Excerpt to read:
“This is stupid,” I thought, again, as I trudged to the Bally’s gym on Clark Street. A fit of self-loathing after a birthday week surfeit of cake, stuffed pizza, and daiquiris had led to my spending my birthday check on a year’s membership. I wasn’t enjoying my workouts much, but I was determined to get my money’s worth by going five days a week.
Bally’s occupied the the seventh floor of a vertical mall. Horizontal space in downtown Chicago being limited, a lot of shopping centers instead expand upwards. A glass elevator dropped me off in front of the reception desk.
For the first couple of months I mostly pedaled one of the LifeCycles that lived by the aerobics floor. I watched Stacy C’s 5:30 high impact class as the members jumped, grape-vined and whooped. By the time I lined up (all the way at the back) I’d already practiced the routines, slow-mo, in my apartment. Soon, though, I was jumping and grape-vining along. The whooping will always be beyond me.
I don’t know when I stopped thinking “This is stupid,” but it happened. One evening I found myself heading down in the glass elevator along with Stacy C and a few others from the class. “Wow,” she said. “I can’t wait to get home and eat a big salad!”
Stacy C and I would never be soulmates, but I stayed hooked on fitness.
It was with a familiar feeling of desperate determination that I started bullet journaling at the beginning of this year (see “The Bullet Ballet” (January 10, 2021). I was fed up with my reaction to the pandemic and feeling behind and disorganized. I liked looking at artistic bullet journal (bujo) spreads on YouTube and Pinterest. It was exciting to know that my bujo could be exactly what I wanted. So many bullet journal proponents said the practice had changed their lives for the better. I felt doubtful whether this could be the case for me, but hoped for a similar miracle. Who doesn’t want to be a better person? Or, if not better, at least more bearable to myself?
Also for a while I’d wanted a single place to keep records of a year. Not so much the daily thoughts and feelings and research, the kind of things that take up space in my notebooks, but business records and appointments and lists of things I’d read, heard, and made. Because the bujo would incorporate my calendar and all of my business information, I would be committed to using it for a year.
I acquired a dot grid notebook and various accoutrements (Fineliners, washi tape, gluesticks, etc.) On January 1 I muttered a brief prayer to Ryder Carroll and made the first entry. As of March 21, 80 days into the year, I’m 50 pages in. Thoughts so far:
Pluses: 2021 in one notebook! I’m using these standard bujo features a bunch:
Future planning pages, to write upcoming dates before I set up a month.
Monthly calendar spreads, with plenty of room for personal and professional notes.
Weekly calendar spreads. I do one week on a two-page spread (letter-sized pages). To-dos, appointments, long aspirational lists of things morning me wants evening me to have accomplished, phone numbers and reminders: it all fits in here.
Collections: Covid-19 stats, books read, words written, notes written, videos completed. I’d hoped that setting up these collections would encourage me to spend more time reading, or writing, or composing, or filming. That hasn’t happened. However, as far as I can tell I’m not doing any of these activities less than I was in 2020.
Minuses: be careful of what you track! I’ve abandoned or greatly changed these features.

Task to complete: Transcribe the part of the bullet journaling essay that opens with the words "Weekly calendar spreads." and closes with "was in 2020.". You won't need the records.

[Items stored from a collection]

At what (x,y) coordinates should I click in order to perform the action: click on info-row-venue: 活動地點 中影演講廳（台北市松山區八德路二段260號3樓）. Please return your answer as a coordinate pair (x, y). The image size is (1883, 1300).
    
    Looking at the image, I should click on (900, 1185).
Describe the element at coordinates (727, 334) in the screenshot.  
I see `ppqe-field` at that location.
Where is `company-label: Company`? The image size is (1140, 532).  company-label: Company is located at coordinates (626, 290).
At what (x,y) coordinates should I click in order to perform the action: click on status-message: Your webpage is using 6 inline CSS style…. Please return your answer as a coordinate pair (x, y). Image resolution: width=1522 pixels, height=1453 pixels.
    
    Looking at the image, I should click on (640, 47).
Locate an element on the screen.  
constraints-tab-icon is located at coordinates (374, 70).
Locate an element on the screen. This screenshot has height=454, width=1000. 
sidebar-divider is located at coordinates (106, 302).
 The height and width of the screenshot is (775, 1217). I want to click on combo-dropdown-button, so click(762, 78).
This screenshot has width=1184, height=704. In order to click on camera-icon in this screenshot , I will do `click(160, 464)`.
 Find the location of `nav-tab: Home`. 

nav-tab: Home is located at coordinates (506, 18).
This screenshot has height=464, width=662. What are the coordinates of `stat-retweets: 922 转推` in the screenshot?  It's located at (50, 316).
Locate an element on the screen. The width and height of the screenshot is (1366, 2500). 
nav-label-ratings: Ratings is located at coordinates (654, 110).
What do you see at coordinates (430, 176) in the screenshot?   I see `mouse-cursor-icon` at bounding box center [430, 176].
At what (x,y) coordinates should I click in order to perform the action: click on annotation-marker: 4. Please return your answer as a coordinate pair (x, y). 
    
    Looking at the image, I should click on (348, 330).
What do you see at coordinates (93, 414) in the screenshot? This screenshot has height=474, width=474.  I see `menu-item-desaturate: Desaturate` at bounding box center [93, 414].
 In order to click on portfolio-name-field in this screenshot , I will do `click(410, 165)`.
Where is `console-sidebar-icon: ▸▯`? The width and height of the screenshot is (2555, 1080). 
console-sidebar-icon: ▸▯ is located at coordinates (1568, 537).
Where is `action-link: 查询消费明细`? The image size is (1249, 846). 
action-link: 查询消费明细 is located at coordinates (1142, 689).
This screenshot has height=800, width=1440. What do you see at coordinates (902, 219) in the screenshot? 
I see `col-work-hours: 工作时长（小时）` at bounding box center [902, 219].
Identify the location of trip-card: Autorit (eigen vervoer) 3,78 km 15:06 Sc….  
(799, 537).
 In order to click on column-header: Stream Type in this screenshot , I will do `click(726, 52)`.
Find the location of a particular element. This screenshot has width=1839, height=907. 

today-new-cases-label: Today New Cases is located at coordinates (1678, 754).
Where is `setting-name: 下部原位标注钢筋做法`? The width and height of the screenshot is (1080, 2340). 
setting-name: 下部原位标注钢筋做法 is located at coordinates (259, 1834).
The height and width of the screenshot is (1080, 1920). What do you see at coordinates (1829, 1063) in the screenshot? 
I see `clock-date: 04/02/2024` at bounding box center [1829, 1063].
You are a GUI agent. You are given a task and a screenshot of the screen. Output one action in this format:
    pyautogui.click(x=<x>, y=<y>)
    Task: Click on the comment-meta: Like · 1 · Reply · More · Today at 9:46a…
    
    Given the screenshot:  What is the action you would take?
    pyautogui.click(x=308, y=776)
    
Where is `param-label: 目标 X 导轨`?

Result of this task:
Weekly calendar spreads. I do one week on a two-page spread (letter-sized pages). To-dos, appointments, long aspirational lists of things morning me wants evening me to have accomplished, phone numbers and reminders: it all fits in here.
Collections: Covid-19 stats, books read, words written, notes written, videos completed. I’d hoped that setting up these collections would encourage me to spend more time reading, or writing, or composing, or filming. That hasn’t happened. However, as far as I can tell I’m not doing any of these activities less than I was in 2020.